左上:ベースmap 右上:Bump・Displace用map
左下:Bump・Displace用mapをぼかしたVer 右下:Normal map(今回未使用)
良い感じに凸凹は出来ましたが、mapの細かい白黒の差まで表現されるので、砂地などざらついた質感を重視する場合には問題ないと思いますが、必要以上にノイズがあたったように見えてしまうので、mapをぼかしてノイズを抑えつつ、凸凹感は損なわないように調整しました。あと、コーナー部分が破れたようになったので、これはレタッチで直そうと思います。
ライティングに関して
今回のライティングは室内において補助的に部屋全体を明るくするライトを配置しましたが、基本はIESライトで対応します。

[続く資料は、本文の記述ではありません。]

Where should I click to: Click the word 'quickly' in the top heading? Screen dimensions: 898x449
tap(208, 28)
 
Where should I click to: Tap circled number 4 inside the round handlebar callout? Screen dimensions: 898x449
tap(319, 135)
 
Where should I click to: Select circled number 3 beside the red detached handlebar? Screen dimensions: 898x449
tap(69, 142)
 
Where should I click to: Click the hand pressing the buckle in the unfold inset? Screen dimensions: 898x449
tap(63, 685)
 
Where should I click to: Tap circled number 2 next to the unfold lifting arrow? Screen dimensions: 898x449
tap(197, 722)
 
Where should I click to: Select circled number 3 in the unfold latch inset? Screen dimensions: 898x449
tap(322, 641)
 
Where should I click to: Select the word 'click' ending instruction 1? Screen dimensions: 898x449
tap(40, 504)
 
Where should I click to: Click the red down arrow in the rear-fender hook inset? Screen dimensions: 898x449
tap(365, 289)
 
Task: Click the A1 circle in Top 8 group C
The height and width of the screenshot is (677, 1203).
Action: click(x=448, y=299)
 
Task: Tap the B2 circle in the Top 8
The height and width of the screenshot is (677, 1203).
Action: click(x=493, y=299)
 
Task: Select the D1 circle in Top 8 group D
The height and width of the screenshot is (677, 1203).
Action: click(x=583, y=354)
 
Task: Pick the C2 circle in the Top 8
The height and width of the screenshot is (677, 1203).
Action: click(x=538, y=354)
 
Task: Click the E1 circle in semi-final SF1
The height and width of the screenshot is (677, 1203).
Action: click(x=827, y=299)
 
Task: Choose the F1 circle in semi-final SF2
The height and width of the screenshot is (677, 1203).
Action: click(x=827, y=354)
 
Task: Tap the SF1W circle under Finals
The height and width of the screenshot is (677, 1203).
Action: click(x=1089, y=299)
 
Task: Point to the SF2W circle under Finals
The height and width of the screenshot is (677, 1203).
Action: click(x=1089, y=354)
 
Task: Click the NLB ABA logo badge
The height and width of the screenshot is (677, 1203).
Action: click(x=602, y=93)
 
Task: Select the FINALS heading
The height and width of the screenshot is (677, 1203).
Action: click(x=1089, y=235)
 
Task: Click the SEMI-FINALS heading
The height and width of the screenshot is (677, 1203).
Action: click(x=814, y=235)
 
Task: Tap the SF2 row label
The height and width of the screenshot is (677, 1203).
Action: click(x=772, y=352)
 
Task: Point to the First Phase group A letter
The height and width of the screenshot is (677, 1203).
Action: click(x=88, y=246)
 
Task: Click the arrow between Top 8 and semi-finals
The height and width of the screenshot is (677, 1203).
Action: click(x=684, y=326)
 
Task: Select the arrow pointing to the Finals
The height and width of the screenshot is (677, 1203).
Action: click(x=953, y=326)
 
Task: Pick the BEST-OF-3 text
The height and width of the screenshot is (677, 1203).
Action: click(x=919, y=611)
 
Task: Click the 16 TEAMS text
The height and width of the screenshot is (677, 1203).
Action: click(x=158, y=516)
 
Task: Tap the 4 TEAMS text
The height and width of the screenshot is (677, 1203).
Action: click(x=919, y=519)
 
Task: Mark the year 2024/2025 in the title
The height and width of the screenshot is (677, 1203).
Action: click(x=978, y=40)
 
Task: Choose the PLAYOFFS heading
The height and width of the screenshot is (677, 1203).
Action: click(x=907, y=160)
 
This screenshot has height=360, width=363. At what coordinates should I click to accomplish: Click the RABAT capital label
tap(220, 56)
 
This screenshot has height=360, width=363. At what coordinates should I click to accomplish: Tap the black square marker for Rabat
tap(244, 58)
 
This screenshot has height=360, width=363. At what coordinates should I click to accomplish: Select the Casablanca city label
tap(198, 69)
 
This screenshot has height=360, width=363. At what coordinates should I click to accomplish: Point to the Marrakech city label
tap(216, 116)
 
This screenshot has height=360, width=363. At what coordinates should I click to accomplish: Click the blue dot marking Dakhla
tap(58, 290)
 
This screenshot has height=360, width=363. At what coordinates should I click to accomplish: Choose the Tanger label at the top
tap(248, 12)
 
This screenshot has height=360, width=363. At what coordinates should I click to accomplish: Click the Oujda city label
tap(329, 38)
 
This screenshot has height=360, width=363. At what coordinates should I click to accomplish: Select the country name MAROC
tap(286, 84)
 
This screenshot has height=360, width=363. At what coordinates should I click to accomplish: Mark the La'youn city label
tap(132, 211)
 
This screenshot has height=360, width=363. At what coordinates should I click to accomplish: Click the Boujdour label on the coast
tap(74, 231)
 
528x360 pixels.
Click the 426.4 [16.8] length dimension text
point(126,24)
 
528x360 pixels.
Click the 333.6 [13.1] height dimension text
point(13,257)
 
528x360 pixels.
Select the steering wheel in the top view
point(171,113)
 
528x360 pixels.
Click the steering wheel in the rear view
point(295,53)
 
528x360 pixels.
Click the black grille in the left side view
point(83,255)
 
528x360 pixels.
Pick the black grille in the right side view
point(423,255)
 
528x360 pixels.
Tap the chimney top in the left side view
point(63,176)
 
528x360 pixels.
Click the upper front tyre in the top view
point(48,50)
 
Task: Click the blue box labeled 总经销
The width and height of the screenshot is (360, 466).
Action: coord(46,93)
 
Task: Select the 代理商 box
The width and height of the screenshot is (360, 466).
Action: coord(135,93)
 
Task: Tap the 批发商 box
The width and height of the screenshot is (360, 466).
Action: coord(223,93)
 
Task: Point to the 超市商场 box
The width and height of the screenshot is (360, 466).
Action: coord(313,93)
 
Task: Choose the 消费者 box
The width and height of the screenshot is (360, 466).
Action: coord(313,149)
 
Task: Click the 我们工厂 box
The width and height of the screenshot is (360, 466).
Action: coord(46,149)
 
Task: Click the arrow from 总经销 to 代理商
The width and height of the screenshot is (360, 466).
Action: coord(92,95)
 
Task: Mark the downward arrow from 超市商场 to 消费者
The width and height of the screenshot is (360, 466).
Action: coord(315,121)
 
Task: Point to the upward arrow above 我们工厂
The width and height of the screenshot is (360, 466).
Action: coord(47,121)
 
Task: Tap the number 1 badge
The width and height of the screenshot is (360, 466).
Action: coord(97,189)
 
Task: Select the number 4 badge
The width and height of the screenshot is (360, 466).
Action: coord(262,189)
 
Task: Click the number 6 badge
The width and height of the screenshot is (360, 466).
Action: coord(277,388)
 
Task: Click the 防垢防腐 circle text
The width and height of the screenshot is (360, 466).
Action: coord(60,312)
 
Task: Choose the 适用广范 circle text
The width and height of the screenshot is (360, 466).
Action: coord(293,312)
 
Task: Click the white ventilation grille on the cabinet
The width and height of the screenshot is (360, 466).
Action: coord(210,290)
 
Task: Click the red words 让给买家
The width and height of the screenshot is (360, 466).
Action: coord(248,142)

右側の石壁にあてるアッパーライトのパワーを強めながら、隣り合うライトが重ならないように調整しつつ、床に当てながらも天井にも光があたるようにしました。
光が強いので、尚更石壁の凸凹が陰影で強調されてメリハリができたかなと思います。文章にすると短くすぐ済んでしまいますが、計算しながらの調整はこれで結構時間が掛かります。感覚的な部分もあるでしょうが、もう少し効率よく煮詰める事が出来れば良いなと感じます。
レタッチに関して
今回レタッチに時間をあまり割いてません。大きな作業で言うと全体的に絵を絞ったのと、石壁のコーナーの破れを繕ったのと、ガラスに植栽の写り込みを入れたぐらいでしょうか。細かく手を加えた部分はありますが、今回は省略します。
中央部分、特に両脇の壁面に当たっているライトの部分が明るく、室内含めて全体的に暗めの印象ですが、夜のシチュエーションで落ち着いた雰囲気を与えつつ、ライトの効果で明るい部分とのメリハリが効いて、CGパース自体に締まりを持たせている印象で す。